I’m thinking this could be an idea depot - an open-ended, possibly never-ending, discussion. Every now and then, someone does a custom board for themselves. Perhaps it’s a shield, or perhaps it’s a complete ESP or Pi based design. What if, with minor modifications, they could also solve someone else’s missing hardware issue also - either by adding just one more footprint on the PCB for a small device, or another connector, or ???

Or maybe at some point, someone takes a number of the ideas ideas and builds one board to solve them all.

And for anyone thinking of doing a hardware design, I’m an electrical engineer and happy to help review design ideas, identify parts, review schematics and layout, etc (in its own thread please. Let’s keep this one for higher level discussions).

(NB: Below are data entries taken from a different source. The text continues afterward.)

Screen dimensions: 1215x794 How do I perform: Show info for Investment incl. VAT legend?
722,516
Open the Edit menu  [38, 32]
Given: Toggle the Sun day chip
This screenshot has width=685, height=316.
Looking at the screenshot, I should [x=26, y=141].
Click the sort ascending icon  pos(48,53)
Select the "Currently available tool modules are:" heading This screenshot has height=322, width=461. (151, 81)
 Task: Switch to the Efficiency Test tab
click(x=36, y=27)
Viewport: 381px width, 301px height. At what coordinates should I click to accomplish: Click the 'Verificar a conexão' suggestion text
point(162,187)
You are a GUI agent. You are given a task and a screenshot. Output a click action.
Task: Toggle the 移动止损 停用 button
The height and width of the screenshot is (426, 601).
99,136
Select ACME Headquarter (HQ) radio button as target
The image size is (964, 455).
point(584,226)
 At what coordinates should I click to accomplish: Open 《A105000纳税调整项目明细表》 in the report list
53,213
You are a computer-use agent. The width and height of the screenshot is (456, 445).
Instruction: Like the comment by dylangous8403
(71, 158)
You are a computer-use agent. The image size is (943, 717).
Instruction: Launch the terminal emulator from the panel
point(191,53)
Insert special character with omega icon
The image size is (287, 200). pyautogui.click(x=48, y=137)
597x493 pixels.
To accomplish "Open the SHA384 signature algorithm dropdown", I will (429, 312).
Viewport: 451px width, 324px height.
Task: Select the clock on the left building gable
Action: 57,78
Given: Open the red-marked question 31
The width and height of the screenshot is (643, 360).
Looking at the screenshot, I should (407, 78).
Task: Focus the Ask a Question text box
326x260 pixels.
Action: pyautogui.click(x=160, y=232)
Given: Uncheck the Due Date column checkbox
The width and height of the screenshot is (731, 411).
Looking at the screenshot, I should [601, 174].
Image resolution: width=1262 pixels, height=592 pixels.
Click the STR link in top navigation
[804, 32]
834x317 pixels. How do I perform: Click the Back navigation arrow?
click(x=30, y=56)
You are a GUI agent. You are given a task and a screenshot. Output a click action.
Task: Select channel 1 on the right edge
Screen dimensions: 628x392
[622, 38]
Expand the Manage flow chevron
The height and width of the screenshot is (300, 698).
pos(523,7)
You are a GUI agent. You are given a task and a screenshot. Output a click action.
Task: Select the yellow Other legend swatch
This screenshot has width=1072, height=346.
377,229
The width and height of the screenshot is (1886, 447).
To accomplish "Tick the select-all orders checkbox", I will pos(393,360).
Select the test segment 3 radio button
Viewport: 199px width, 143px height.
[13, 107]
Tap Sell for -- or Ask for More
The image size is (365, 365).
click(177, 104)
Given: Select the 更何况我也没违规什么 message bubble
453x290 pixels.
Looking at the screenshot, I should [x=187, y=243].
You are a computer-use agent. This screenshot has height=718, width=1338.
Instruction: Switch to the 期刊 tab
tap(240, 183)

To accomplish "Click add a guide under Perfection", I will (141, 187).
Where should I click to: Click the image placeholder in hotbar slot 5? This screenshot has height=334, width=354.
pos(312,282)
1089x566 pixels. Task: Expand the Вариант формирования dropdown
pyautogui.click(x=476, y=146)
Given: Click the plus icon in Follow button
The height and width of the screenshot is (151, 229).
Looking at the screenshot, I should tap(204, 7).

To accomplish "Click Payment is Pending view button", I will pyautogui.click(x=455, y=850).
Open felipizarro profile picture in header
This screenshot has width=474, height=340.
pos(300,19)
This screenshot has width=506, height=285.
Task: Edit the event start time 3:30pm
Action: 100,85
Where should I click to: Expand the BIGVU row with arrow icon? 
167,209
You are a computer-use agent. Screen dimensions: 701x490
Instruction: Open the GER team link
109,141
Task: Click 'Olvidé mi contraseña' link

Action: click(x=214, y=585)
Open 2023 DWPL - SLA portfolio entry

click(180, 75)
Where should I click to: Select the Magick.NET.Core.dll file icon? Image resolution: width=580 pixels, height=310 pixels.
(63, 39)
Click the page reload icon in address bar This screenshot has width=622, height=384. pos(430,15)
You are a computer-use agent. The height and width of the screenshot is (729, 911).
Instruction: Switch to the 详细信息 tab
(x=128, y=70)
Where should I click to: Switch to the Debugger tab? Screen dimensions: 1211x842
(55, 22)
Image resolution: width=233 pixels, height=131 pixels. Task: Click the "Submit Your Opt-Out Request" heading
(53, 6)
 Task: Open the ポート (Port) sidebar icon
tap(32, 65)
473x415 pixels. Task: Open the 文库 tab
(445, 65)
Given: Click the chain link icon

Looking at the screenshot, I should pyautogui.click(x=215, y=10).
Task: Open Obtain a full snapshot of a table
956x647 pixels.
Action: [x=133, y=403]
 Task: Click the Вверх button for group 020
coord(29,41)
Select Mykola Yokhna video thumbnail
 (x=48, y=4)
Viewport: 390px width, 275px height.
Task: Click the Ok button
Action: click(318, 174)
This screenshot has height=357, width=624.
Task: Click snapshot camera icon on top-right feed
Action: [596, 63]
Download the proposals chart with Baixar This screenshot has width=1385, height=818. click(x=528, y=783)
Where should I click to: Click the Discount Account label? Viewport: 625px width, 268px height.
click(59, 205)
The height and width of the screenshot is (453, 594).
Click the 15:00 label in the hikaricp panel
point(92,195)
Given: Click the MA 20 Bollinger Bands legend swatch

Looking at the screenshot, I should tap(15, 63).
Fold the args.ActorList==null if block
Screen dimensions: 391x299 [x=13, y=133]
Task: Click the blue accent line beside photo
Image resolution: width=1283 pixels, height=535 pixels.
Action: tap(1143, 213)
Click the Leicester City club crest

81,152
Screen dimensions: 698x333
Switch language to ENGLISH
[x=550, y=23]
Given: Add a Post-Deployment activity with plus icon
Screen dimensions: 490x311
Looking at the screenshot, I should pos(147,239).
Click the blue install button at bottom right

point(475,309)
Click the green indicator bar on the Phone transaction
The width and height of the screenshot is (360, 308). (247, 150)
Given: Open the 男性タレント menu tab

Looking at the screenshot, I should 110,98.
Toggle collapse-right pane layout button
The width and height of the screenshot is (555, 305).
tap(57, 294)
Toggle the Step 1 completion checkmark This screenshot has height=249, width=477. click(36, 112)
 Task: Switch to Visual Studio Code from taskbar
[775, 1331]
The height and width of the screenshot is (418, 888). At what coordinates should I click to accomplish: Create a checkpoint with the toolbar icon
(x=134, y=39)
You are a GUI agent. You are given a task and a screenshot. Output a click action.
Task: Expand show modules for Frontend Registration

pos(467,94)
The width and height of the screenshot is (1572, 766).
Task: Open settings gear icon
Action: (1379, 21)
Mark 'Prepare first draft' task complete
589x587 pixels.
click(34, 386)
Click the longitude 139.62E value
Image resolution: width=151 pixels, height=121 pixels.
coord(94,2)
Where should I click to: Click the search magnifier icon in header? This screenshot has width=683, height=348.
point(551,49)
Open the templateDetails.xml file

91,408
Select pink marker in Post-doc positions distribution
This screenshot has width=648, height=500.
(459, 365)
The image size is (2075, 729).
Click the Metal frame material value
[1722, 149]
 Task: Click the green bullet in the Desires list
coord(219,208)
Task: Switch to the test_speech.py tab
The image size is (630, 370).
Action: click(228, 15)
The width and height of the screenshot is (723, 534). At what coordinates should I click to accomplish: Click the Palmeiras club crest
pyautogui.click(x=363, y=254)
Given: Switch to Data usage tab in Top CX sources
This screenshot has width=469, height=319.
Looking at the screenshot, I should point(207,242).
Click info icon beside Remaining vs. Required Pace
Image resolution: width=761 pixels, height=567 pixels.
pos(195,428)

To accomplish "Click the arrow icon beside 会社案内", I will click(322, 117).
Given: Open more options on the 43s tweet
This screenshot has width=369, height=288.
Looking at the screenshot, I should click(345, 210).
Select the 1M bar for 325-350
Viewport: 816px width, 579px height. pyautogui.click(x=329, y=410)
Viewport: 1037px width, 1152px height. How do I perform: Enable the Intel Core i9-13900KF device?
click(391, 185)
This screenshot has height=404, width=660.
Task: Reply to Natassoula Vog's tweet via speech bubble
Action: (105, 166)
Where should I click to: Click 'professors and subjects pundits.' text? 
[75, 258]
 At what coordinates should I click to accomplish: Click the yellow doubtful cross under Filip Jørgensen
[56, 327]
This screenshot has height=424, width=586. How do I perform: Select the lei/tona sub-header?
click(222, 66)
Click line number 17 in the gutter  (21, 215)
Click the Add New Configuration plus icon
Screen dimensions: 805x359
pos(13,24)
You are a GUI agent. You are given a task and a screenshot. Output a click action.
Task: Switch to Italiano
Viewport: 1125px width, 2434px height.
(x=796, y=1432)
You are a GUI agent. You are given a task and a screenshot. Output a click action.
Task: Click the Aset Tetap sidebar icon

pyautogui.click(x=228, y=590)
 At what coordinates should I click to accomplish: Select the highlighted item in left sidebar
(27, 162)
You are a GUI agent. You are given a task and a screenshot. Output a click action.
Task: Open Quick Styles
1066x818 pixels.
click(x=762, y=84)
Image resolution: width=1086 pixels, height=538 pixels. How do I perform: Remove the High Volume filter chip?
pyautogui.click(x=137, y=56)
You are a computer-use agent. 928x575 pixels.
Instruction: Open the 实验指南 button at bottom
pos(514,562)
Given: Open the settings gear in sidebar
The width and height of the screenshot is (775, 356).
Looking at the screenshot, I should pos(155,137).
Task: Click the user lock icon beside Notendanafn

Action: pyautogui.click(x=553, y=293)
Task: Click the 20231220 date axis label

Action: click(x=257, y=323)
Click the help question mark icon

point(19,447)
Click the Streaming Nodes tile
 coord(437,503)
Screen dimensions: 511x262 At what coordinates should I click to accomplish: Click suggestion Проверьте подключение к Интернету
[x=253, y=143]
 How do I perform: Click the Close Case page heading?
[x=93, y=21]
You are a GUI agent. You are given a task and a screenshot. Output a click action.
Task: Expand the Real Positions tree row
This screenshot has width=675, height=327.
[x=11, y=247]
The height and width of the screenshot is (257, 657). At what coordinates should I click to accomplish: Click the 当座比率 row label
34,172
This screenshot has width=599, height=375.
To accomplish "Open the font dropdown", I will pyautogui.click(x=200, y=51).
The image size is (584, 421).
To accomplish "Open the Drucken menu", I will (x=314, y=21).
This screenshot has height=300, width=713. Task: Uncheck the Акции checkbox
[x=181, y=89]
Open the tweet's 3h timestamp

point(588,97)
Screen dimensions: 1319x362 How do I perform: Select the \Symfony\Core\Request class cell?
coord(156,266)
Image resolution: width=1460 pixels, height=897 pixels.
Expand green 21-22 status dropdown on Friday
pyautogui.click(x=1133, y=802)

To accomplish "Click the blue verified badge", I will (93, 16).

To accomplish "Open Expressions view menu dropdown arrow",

To put some bounds on this, I think it’d be best to mostly exclude ideas that are already possible with separate devices/boards and a few jumper wires, unless it just becomes unwieldy. There are just too many possibilities.

And before anyone mentions them, yes, it’d be nice to have Home Assistant light bulbs, doorbells, switches, etc. But seems to me that most of those would be better served by working with an existing manufacturer and customizing it (OEM / ODM model).

A motor for existing blinds. I know there’s some DIY ones and a (very expensive!) zigbee one, but a simple clip on device that pulls strings shouldn’t be as hard to source at a reasonable price as it currently is.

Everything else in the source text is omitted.